Y, sobre todo, no deje de sonreír, dar las gracias y sentirse lleno de optimismo.

Alguien tenía que decir ¡basta! Alguien tenía que denunciar que el pensamiento positivo, la psicología positiva y hasta la economía positiva son una dictadura. Y una broma de mal gusto. Y un peligro. Y que así nos va. En este libro desmitificador y realista, Ehrenreich pasa revista a la influencia que ha tenido en la sociedad, la economía y la vida privada la "moda positiva".

(Texto de la contraportada)


Si la vida te pone de rodillas, aprovecha para fregar el suelo.

(Proverbio del pensamiento positivo)

martes, 20 de diciembre de 2011

Cocineros




Los libros de autoayuda han supuesto una experiencia nefasta para las personas. El día que se analice el fenómeno quizá se compruebe hasta qué punto están relacionados con el sustrato ideológico del capitalismo voraz de última generación que nos ha traído el desastre de la crisis económica, social y política que vivimos.

Los coachs son el último eslabón de semejante desastre. El mundo se ha llenado de coachs, aunque antes se llamaban de otra manera.

Porque dicen qué y cómo hacer pero no son fuente de aprendizaje. Señalan un camino, no ayudan a caminar y, sobre todo, desprecian otros caminos, es decir, atentan contra la libertad.

Es como los libros de recetas. Quien los abre por primera vez confía en conseguir el plato como lo harían Arzak o Adriá.
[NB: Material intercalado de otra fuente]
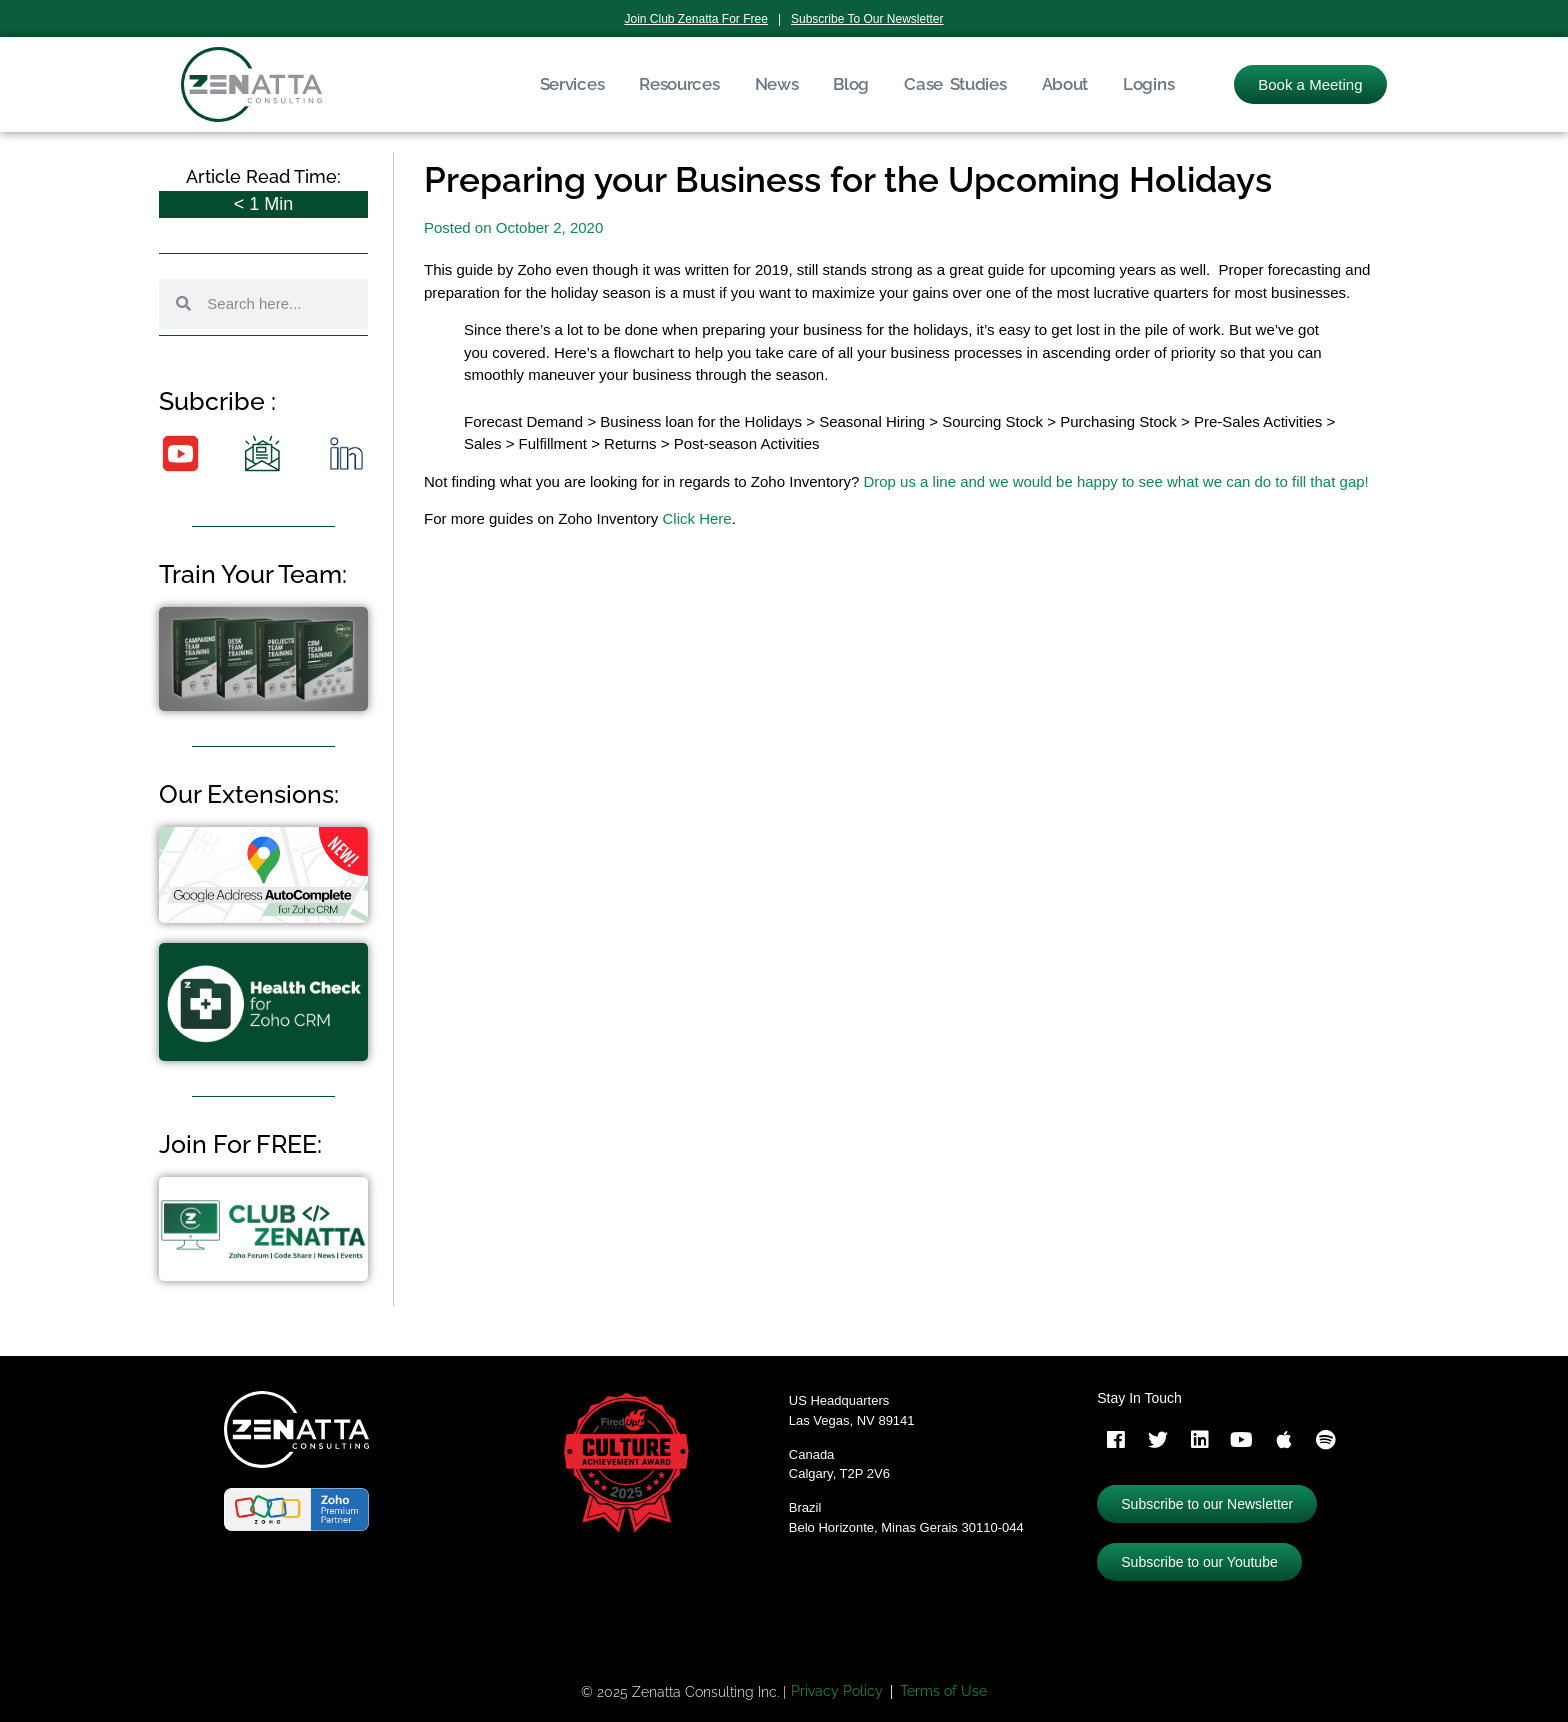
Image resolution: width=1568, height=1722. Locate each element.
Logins (1148, 84)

Se esmera en conseguir todos y cada uno de los ingredientes, seguir el procedimiento exacto, los tiempos, los pesos, las medidas, para alcanzar, al final, la cima del desastre y, en el mejor de los casos, una comida neutra e insípida. Porque los platos no son los de Arzak o Adriá -confundimos mercachifles con cocineros-, sino los que entroncan con nuestra cultura y experiencia personal. Porque lo importante no es dar con la lista de ingredientes y conseguir reunirla después sobre la encimera, sino, a partir de los ingredientes que se tienen, elaborar un plato no sólo digerible sino apetitoso. ¿Por qué hay que hacer un pavo trufado si no tenemos trufas y, además, son muy caras? ¿Pretendemos un plato o nuestra ruina? Un simple pastel de pavo está bien. Miremos en la despensa, miremos el frigorífico y, a través de nuestra experiencia, hagamos el pastel de pavo. O un pavo sin nada, con sólo aceite y sal, si se me apura con el añadido de un ajo frotado, si se hace lentamente (a 150º, por ejemplo) y con mimo, acaba por tener un sabor excelente. Quien lo dice del pavo lo dice del pollo. Mirad los portugueses: consiguen un pollo exquisito, mejor que nuestro clásico pollo asado, con sólo abrirlo por la mitad y hacerlo a la parrilla por los dos lados. ¿Alguien se preguntó cómo hace el cochinillo asado Cándido en Segovia? Sin nada.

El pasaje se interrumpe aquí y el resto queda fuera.